Aun así, con detener la destrucción de los entornos naturales no alcanza. En los años venideros, el cambio climático agravará los desafíos que ya estamos afrontando en la actualidad, y hasta el momento parece que no existe tecnología que pueda salvarnos de una sequía prolongada ni de una lluvia torrencial. Ante esta realidad, crear un colchón de naturaleza que amortigüe el impacto de estos fenómenos se vuelve esencial para garantizar la supervivencia de las futuras generaciones. Restaurando entornos degradados y diseñando nuevas áreas naturales podríamos erigir verdaderos guardianes del clima que eliminen de la atmósfera el carbono que contribuye al calentamiento global, regulen los patrones de lluvia y protejan el suelo de la erosión. En lugar de construir cada vez más diques y embalses, una alternativa beneficiosa a largo plazo para asegurar la provisión constante de agua limpia durante todo el año sería restaurar y proteger los ecosistemas de los valles y las montañas. En vez de invertir en aires acondicionados y aumentar la producción de energía para sostenerlos, se pueden plantar árboles en las calles y crear áreas boscosas dentro de las ciudades para que amortigüen las altas temperaturas del verano, evitando la acumulación de calor en el cemento. Destinar franjas de tierra que conecten entre sí las diferentes áreas naturales es una forma de cuidar los ecosistemas que aún están intactos, mitigar la velocidad de extinción de especies y proveer de un hogar a los polinizadores. Además, debido a las malas prácticas de la agricultura y la ganadería, una proporción importante de las tierras productivas del mundo se está degradando a un ritmo alarmante. Así, el segundo principio —restaurar los ecosistemas degradados— requiere de darle una mano a la naturaleza para que se recupere y, de paso, nos ayude a nosotros.

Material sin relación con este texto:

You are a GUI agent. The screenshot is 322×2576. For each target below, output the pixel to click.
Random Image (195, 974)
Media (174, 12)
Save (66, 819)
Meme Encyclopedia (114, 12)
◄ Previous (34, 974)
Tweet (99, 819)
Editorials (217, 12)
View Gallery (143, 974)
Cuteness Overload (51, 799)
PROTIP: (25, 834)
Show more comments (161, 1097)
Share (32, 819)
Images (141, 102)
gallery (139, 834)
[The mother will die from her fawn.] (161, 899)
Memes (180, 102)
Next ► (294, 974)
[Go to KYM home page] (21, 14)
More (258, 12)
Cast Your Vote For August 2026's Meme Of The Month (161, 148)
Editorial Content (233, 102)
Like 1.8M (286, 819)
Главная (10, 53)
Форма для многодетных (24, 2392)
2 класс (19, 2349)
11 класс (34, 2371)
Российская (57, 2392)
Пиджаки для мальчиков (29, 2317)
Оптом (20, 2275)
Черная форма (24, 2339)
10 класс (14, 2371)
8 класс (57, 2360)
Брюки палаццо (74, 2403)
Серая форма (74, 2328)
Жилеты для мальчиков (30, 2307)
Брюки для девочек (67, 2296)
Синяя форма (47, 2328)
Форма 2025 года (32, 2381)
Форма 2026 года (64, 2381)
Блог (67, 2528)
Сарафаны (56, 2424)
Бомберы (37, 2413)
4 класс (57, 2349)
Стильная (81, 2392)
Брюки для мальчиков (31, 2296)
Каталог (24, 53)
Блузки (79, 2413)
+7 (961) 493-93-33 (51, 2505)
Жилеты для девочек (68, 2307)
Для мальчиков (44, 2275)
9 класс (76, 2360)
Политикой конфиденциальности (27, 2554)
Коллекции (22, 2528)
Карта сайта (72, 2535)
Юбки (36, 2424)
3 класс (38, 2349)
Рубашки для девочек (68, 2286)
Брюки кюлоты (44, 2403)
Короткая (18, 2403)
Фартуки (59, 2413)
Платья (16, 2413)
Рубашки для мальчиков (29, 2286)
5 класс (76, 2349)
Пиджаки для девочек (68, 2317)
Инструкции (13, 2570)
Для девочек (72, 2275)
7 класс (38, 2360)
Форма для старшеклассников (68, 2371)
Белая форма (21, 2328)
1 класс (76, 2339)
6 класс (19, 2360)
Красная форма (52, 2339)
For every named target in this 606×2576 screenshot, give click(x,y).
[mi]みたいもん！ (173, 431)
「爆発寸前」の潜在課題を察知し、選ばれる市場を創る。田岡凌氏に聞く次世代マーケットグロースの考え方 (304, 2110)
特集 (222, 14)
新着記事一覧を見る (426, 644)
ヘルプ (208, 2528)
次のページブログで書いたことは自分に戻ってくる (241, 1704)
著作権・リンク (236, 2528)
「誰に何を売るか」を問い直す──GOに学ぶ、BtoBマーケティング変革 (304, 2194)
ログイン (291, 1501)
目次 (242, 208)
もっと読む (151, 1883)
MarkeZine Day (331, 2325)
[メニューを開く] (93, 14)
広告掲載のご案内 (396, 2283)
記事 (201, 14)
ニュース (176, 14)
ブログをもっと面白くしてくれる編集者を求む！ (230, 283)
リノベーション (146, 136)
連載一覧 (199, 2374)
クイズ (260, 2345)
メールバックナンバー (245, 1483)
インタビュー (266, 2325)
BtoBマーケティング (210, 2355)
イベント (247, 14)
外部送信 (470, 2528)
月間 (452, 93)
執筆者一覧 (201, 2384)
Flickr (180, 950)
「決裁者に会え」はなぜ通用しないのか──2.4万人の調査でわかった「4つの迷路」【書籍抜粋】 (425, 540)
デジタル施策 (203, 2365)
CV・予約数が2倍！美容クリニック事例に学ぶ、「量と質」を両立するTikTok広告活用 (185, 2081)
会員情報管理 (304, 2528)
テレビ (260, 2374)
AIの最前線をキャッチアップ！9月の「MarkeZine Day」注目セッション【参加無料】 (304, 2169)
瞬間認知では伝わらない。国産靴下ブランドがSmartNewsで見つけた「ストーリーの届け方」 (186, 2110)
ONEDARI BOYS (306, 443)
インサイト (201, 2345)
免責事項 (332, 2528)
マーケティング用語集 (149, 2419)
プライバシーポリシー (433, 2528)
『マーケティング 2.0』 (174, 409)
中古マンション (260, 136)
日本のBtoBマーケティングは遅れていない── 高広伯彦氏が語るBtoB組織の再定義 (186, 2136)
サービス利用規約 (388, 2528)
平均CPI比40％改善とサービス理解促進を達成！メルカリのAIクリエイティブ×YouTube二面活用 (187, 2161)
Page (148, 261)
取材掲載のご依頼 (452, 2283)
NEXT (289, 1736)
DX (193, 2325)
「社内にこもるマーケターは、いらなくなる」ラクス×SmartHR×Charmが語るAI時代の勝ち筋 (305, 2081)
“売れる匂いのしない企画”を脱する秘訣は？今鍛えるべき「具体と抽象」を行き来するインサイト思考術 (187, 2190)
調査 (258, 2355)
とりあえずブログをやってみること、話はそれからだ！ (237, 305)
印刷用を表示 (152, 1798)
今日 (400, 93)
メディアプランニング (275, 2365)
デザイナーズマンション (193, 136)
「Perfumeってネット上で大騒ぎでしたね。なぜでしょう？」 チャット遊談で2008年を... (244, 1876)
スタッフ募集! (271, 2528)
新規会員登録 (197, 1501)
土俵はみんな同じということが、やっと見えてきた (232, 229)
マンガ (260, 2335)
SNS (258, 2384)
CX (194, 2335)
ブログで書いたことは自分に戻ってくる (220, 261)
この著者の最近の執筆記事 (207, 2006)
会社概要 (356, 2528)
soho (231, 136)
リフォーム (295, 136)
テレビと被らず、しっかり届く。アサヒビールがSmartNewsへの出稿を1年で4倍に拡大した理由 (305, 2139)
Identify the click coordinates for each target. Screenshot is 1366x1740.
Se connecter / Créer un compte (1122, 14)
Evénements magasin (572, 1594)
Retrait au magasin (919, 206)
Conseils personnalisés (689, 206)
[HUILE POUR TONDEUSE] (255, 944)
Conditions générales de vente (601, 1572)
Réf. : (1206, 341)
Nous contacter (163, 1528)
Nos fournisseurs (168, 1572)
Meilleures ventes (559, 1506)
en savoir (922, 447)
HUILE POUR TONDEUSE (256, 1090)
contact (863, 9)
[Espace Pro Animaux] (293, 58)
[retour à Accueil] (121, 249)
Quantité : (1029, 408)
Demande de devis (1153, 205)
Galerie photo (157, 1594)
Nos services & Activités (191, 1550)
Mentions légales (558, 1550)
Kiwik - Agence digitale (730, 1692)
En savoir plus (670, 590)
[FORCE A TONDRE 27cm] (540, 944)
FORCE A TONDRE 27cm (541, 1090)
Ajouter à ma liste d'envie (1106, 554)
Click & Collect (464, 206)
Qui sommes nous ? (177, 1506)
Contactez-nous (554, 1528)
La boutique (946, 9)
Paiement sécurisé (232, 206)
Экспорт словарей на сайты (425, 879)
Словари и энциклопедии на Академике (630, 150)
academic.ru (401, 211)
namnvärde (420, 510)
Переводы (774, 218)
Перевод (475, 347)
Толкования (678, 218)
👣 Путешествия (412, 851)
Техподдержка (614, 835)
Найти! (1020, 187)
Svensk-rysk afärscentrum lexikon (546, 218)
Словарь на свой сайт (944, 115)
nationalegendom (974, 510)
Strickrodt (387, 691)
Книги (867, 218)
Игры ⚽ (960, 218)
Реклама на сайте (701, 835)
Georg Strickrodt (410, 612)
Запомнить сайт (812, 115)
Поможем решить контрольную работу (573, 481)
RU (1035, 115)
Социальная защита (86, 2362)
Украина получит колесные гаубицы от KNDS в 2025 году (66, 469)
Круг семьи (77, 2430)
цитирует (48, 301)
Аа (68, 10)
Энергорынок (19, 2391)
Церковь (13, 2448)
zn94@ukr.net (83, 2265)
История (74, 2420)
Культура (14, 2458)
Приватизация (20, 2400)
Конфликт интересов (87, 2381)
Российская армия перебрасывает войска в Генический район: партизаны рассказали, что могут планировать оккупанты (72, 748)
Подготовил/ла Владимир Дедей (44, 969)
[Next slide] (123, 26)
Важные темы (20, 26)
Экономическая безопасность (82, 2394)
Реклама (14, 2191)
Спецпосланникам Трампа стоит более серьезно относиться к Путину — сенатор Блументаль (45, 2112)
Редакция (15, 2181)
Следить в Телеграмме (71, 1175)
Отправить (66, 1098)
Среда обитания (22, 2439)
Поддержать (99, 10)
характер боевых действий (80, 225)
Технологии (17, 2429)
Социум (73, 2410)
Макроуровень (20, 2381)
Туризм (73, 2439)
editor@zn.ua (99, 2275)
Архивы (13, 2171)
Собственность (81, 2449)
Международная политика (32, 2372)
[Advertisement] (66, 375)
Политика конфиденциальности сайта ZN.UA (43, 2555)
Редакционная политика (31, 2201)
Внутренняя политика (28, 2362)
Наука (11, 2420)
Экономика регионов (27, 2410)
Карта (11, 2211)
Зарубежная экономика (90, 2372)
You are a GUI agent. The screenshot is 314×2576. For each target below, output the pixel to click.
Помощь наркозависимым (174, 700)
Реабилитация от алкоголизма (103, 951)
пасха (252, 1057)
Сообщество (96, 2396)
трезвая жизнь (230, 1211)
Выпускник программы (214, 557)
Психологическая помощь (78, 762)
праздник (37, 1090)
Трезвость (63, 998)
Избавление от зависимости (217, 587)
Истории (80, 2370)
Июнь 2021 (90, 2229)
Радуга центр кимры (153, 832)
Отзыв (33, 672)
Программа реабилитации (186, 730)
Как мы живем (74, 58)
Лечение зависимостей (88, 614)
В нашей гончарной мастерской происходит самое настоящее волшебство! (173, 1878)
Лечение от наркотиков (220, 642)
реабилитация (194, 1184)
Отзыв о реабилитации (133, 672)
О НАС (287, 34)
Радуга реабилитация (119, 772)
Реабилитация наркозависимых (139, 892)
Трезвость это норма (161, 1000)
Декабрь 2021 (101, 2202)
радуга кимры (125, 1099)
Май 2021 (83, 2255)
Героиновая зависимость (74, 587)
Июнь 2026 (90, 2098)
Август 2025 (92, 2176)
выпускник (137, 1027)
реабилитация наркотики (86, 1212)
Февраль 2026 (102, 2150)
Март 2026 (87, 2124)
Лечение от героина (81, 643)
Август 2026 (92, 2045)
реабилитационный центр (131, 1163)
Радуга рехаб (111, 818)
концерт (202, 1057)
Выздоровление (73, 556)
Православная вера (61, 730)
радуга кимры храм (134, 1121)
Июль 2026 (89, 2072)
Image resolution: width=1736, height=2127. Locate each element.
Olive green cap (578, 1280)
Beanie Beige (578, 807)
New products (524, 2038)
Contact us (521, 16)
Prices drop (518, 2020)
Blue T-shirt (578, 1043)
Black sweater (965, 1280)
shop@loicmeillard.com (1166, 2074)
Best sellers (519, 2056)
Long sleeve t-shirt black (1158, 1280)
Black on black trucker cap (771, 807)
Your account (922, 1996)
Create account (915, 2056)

Si bien estos dos principios son importantes para sobrellevar los tiempos tormentosos que se avecinan, también implican que tendremos menos tierras disponibles para producir alimentos. Es decir, tendremos que aumentar la cantidad de alimentos que producimos en las actuales tierras de cultivo y pastoreo (o quizás en menos). Esto se denomina intensificar la producción y es lo que estuvimos haciendo durante los últimos sesenta años desde que nació la Revolución Verde. Para repasar, incrementar la producción por unidad de superficie implicó utilizar maquinaria, mucho combustible fósil, irrigar vastas superficies de cultivo, aumentar el uso de insumos industriales como fertilizantes y pesticidas, y encerrar a los animales para que se coman los granos que podrían ser destinados a los humanos. Hoy está claro que, si bien necesitamos incrementar la producción de alimentos, alcanzar ese objetivo a toda costa es una locura insostenible. Entonces, no sólo debemos producir más en las tierras que tenemos, sino que debemos reducir el impacto ambiental en esa misma superficie. Por eso, el tercer principio implica utilizar menos insumos, para lo cual tenemos dos enfoques bien distintos pero que no son excluyentes: el tecnológico y el ecológico.